Quote the items word for word, starting with the very first line and ending after the line that contains "pyautogui.click(x=218, y=273)".
[begin Input rows]
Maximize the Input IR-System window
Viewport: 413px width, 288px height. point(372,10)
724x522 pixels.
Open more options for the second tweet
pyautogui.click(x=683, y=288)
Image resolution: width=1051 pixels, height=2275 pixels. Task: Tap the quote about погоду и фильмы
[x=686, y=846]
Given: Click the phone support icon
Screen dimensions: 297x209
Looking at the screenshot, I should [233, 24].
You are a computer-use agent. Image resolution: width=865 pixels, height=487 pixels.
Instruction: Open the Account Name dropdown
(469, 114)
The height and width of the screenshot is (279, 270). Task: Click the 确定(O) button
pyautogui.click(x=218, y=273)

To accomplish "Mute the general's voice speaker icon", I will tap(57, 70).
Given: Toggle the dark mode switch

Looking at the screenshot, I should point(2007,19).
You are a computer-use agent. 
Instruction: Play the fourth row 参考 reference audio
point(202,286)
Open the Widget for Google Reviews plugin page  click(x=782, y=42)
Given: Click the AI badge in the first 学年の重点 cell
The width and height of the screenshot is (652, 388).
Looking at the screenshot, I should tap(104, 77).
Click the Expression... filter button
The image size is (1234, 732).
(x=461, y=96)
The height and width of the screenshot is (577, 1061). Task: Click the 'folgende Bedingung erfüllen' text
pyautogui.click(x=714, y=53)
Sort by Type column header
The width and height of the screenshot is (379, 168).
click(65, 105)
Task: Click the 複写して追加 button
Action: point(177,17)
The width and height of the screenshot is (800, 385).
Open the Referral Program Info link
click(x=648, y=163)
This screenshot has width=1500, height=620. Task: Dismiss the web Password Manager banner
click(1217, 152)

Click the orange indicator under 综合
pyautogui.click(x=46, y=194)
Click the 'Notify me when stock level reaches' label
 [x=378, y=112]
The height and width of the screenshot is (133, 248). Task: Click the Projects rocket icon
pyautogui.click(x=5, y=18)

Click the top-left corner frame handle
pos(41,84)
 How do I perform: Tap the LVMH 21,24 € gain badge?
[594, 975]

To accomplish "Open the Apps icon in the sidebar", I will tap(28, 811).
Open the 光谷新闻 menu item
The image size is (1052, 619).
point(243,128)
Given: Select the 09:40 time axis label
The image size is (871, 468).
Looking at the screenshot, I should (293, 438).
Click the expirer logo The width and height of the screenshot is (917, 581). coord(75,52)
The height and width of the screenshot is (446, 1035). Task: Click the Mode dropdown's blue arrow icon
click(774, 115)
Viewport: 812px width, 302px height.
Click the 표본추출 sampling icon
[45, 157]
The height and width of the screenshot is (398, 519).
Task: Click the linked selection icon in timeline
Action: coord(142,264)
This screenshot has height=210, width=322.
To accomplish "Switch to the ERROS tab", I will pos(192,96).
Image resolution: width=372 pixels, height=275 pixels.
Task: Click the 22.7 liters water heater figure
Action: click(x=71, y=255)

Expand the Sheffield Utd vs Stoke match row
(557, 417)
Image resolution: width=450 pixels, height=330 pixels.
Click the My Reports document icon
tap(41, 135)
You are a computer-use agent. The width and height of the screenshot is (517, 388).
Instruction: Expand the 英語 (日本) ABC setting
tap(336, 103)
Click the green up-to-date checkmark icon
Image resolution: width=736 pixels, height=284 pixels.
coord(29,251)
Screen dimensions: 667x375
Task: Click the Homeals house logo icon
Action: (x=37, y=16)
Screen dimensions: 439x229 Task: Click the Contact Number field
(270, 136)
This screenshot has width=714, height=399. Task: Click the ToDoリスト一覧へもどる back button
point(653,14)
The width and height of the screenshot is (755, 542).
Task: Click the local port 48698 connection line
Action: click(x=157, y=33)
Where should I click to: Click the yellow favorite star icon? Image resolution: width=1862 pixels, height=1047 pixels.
[end Input rows]
_Solution for this task_
Maximize the Input IR-System window
Viewport: 413px width, 288px height. point(372,10)
724x522 pixels.
Open more options for the second tweet
pyautogui.click(x=683, y=288)
Image resolution: width=1051 pixels, height=2275 pixels. Task: Tap the quote about погоду и фильмы
[x=686, y=846]
Given: Click the phone support icon
Screen dimensions: 297x209
Looking at the screenshot, I should [233, 24].
You are a computer-use agent. Image resolution: width=865 pixels, height=487 pixels.
Instruction: Open the Account Name dropdown
(469, 114)
The height and width of the screenshot is (279, 270). Task: Click the 确定(O) button
pyautogui.click(x=218, y=273)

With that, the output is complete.